Abolish the NCAA (cont.)

By Christopher B. Daly

The battle over intercollegiate athletics rages on. (Actually, it is just a few folks crying in the wilderness.)

Recently, the reformist Joe Nocera of the NYTimes weighed in with an op-ed. Like many reformers, he seems to really believe in the need for more radical solutions, but he pulls his punches in the name of being realistic. Enh!

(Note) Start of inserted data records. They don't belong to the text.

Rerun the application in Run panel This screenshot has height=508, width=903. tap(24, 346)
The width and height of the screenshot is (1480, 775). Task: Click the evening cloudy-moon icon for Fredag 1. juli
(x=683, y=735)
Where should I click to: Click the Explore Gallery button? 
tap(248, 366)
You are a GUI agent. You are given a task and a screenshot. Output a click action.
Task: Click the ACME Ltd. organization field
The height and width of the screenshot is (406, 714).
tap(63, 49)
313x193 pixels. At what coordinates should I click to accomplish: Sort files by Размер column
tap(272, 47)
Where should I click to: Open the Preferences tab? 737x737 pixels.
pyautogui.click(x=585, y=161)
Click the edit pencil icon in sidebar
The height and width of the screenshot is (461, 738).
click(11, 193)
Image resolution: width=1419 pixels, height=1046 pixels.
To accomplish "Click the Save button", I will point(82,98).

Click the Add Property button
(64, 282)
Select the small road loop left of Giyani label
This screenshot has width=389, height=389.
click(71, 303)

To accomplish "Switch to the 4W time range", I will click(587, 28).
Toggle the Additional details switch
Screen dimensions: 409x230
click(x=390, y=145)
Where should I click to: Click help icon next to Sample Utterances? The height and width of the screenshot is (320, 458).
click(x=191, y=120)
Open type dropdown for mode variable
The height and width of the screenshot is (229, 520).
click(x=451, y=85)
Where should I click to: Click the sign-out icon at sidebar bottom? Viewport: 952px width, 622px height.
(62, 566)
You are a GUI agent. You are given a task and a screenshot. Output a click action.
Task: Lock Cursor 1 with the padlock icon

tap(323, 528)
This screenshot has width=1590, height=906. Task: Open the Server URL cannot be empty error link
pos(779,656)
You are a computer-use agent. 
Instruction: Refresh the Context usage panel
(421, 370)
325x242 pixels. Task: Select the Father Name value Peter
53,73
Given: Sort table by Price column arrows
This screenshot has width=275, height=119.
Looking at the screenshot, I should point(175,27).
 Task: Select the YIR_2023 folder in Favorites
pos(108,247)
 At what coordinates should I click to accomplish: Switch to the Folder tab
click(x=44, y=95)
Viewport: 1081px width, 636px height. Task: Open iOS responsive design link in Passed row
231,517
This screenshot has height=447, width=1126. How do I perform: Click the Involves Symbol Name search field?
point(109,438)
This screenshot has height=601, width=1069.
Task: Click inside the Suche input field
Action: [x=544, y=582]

Earlier, the Chronicle of Higher Ed shared this story about a football player at the University of Memphis, which makes a powerful case for eliminating college athletics. It’s a thoroughly reported piece on the Chronicle’s handsome, lucid, well-designed website. ( Actually, the home page is not that brilliant, but the Memphis piece is beautifully laid out and includes relevant multimedia. The audio clips are really something.)

And Buzz Bissinger, never one to mince his fuckin’ words, had this to say: Ban College Football.

AP photo / Football at my alma mater, UNC

AP photo / Football at my alma mater, UNC

(Which would be a start. What educational purpose does college football serve? It really amounts to a farm system for the NFL in which the pro teams don’t have to pay player salaries.)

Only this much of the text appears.